Les taliban interdisent la culture du pavot en Afghanistan
KABOUL/PESHAWAR (Reuters) – Les taliban ont annoncé dimanche l’interdiction de la culture des plantes narcotiques, dont celle du pavot, en Afghanistan, premier producteur mondial d’opium.
« Par décision du dirigeant suprême de l’Emirat islamique d’Afghanistan, tous les Afghans sont informés qu’à partir d’aujourd’hui, la culture du pavot est strictement interdite dans le pays », indique un décret signé par le guide suprême du mouvement islamiste, Haibatullah Akhundzada.

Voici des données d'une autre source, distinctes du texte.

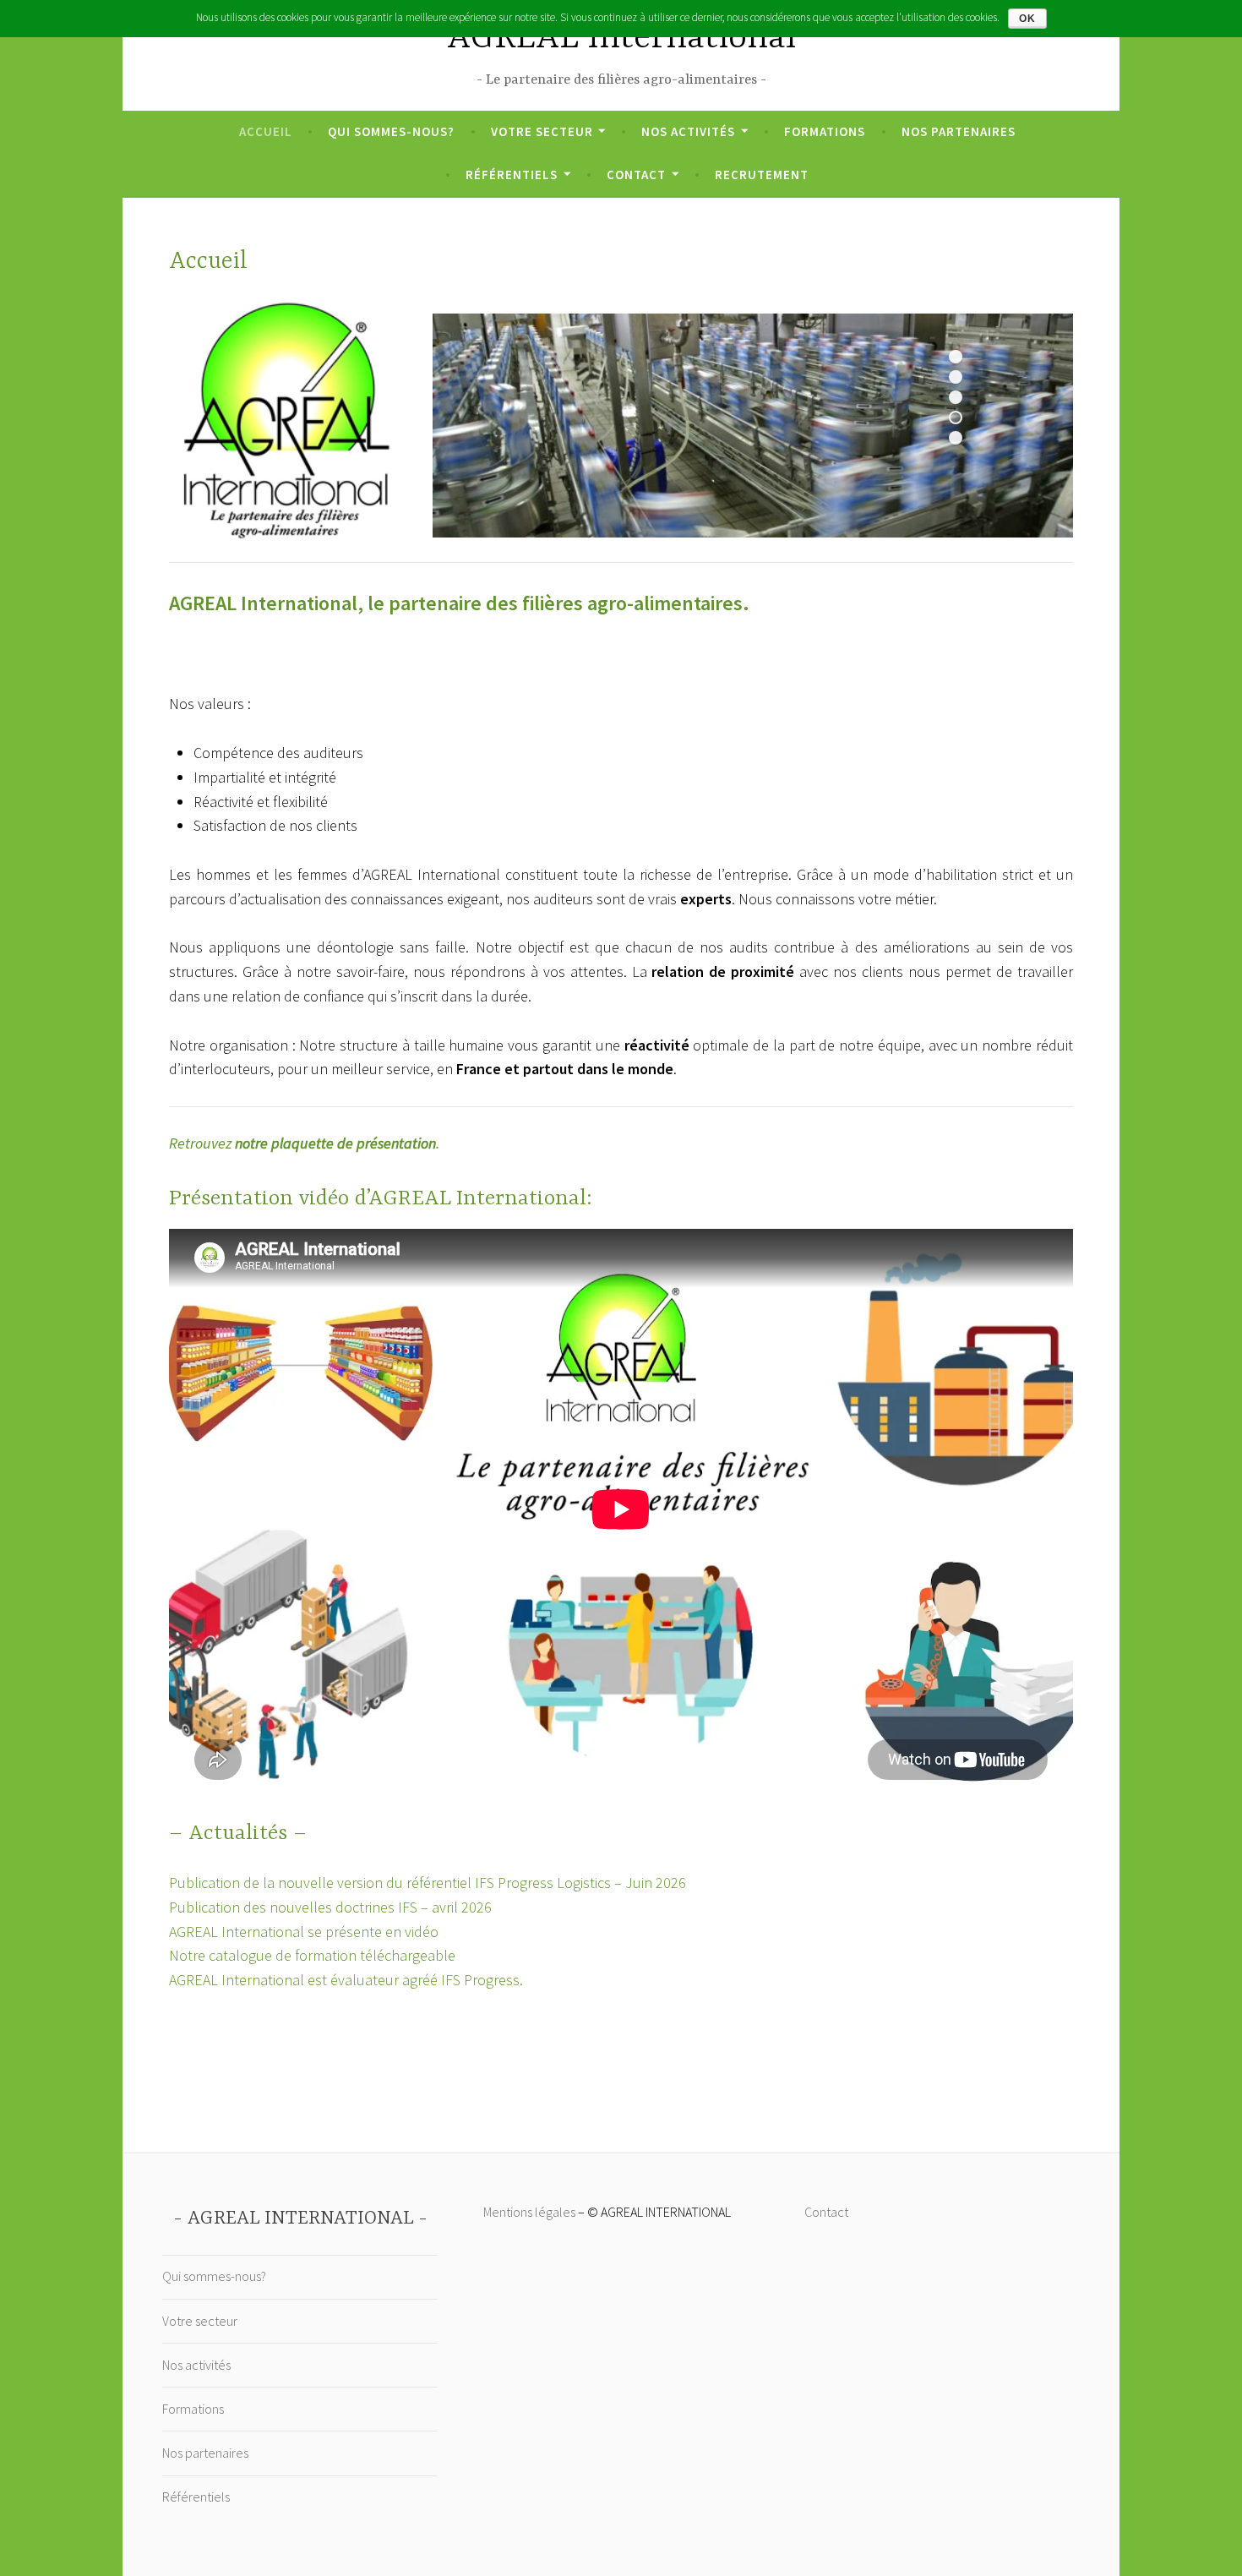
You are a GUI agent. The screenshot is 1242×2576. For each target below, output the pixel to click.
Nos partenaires (959, 131)
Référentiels (512, 174)
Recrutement (762, 174)
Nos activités (688, 131)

« Si quelqu’un ne respecte pas ce décret, la plantation sera immédiatement détruite et l’auteur de l’infraction sera traité conformément à la charia (loi islamique) », ajoute le texte présenté par le ministre de l’Intérieur, Sirajuddin Haqqani, pendant une conférence de presse à Kaboul.
La transformation, l’usage et le transport de drogues sont également interdits, précisé le décret.
Voulant gagner une légitimité internationale, les taliban avaient déjà interdit la culture du pavot en 2000, mais selon les experts, ils étaient rapidement revenus sur cette décision en raison du mécontentement qu’elle avait suscité dans les campagnes, avant d’être chassés du pouvoir par l’invasion américaine après les attentats du 11 septembre 2001.
La communauté internationale, qui s’était depuis accommodée de la culture du pavot en Afghanistan, a posé son interdiction comme condition de la reconnaissance du gouvernement taliban, préalable à la levée des sanctions qui paralysent le système bancaire et l’économie du pays.
La production d’opium afghan – dont la valeur a culminé à 1,4 milliard de dollars en 2017, selon les Nations unies – a fortement augmenté ces derniers mois, selon des paysans et des taliban interrogés par Reuters.
De nombreux habitants des provinces du sud-est du pays se sont tournés vers cette culture plus rémunératrice que celle du blé, par exemple, en raison de la crise économique dans laquelle le pays s’est enfoncé, et des sources proches des taliban ont confié à Reuters qu’ils s’attendaient à ce que son interdiction suscite de fortes résistances.
(Bureau de Kaboul, avec Jibran Ahmad à Peshawar ; version française Tangi Salaün)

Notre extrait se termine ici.